The room where this photograph hangs, blown up and framed, is what was once my brother's bedroom, an aspect of this space that I will return to at the end of this essay. For a long time now this room has functioned as an office. It is also a place where many of my father's prized first editions are kept, and where he composes his numerous editorials for the local newspapers. In addition to this, it is the place where my mother's computer resides. It is the office space where, together, my parents do their bills, and it is at this computer that my mother types up my father's handwritten editorials among the many other things she writes. In this respect this is her space. It is where she works.

Even so, this room remains in certain respects my brother's bedroom. It is where he stays when he visits our parents. One of the two studio beds he had while growing up remains a part of the room and, although the original pine furniture has been replaced by a shelving unit, there is still a chest of drawers, a reminder that it was once a bedroom. Although these objects, furniture and technology mark this room in complicated ways, blurring the notion that the space is the exclusive domain of any single member of the family, I am most interested in the various pictures that mark this blurred space.
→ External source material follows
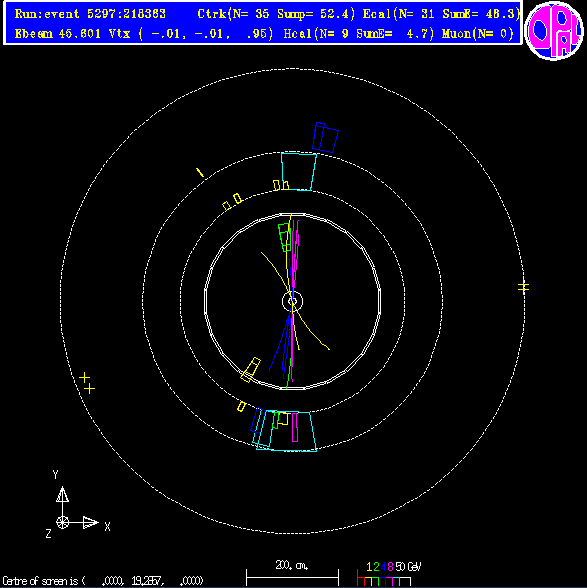
Task: Click the OPAL logo in the corner
Action: tap(554, 30)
Focusing on the pictures that adorn the walls and surfaces of this one room tells a different story about my grandmother. Here her photograph is only one element in a larger, more complicated tableau. The array of pictures in this room is itself emblematic of the house as a whole where most of the walls and hallways and surfaces share the kind of excessive display. The difference is that in this room there is an overt connection between various other kinds of pictures and family photographs.

Given this, in what follows, I want to explore more fully what is here. This room is the space that not only connects me to the photograph of my grandmother and some of its preoccupations but is the space in which the link between family photographs and other images become most apparent. The close proximity of these photographs, collages, paintings and drawings makes explicit the preoccupations that animate all of these family pictures.
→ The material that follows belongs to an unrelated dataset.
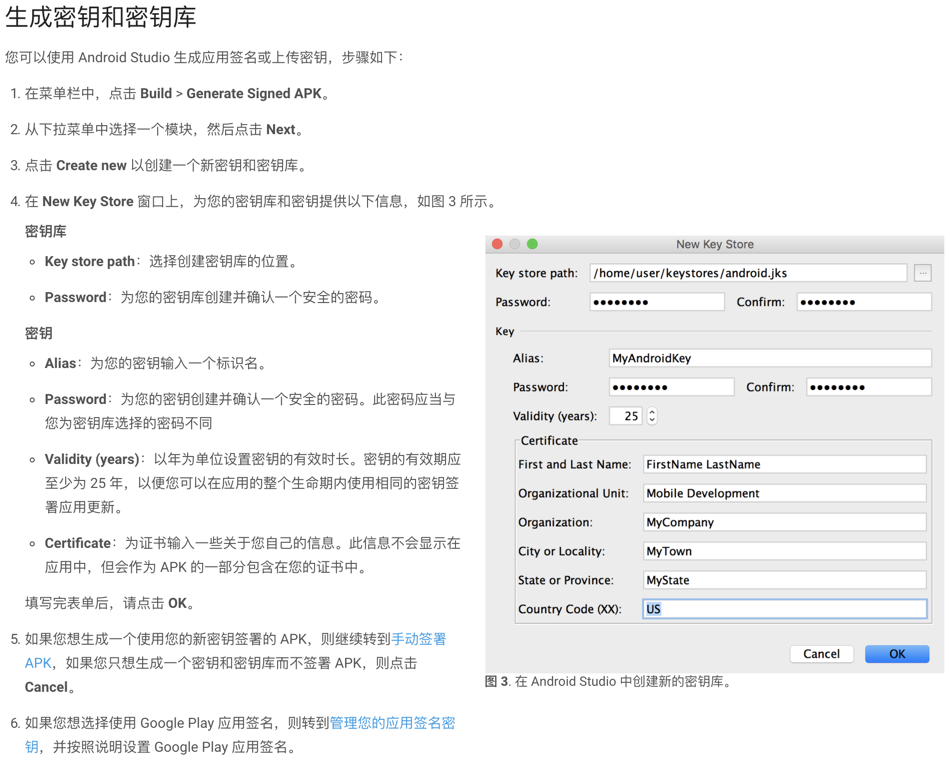951x764 pixels.
Task: Select the Alias input field
Action: (769, 358)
Like all of the other rooms in my parent's house, these walls are densely covered. There are virtually no blank spaces. It would not be an exaggeration to call these walls excessive, exceeding what is normal or sufficient. What interests me is what this excess can tell us about the people who live and work in this room. This former bedroom is the room where old family photographs are most fully on display. Framed images inhabit every surface in the room. Family pictures fill the entire top of the prominent shelving unit as well as many of its shelves.4

In addition to this, two late 1970s era collages of family photographs hang on one of the walls. High school graduation portraits sited within generations of family are at the heart of these collages assembled by my mother. In the first of these collages the largest images are graduation portraits of my brother and me. The second one focuses on my maternal grandmother's graduation portrait. Both collections include baby pictures of our parents, images of most of our grandparents, other close relatives, my mother's brother and his family and then snapshots of my immediate family and our dogs circa 1979.

On another wall there are framed images from my first cousin's bat mitzvah and other framed images of the children of close family friends who have become a part of my family's greater chosen family. Although the photograph of my grandmother resides in this room, it is not really situated inside these familial displays.

Her picture takes its place above the computer alongside other explicitly patriotic images. It is part of a wall unit that includes a nearly unreadable photograph of my parents at Bill Clinton's first inaugural ball in 1992.5 This is the Washington display, the space where the nation is literally brought home. Here the capitol and the president become a part of the family.

Alongside all of these framed photographs is a series of large paintings done by my father that claim the most space on the walls of this room as, in fact, his paintings claim the most space throughout my parents' house. For me these are the family pictures I know best. My father's art works, especially his faces, are the pictures I most associate with my family and with the places I call home.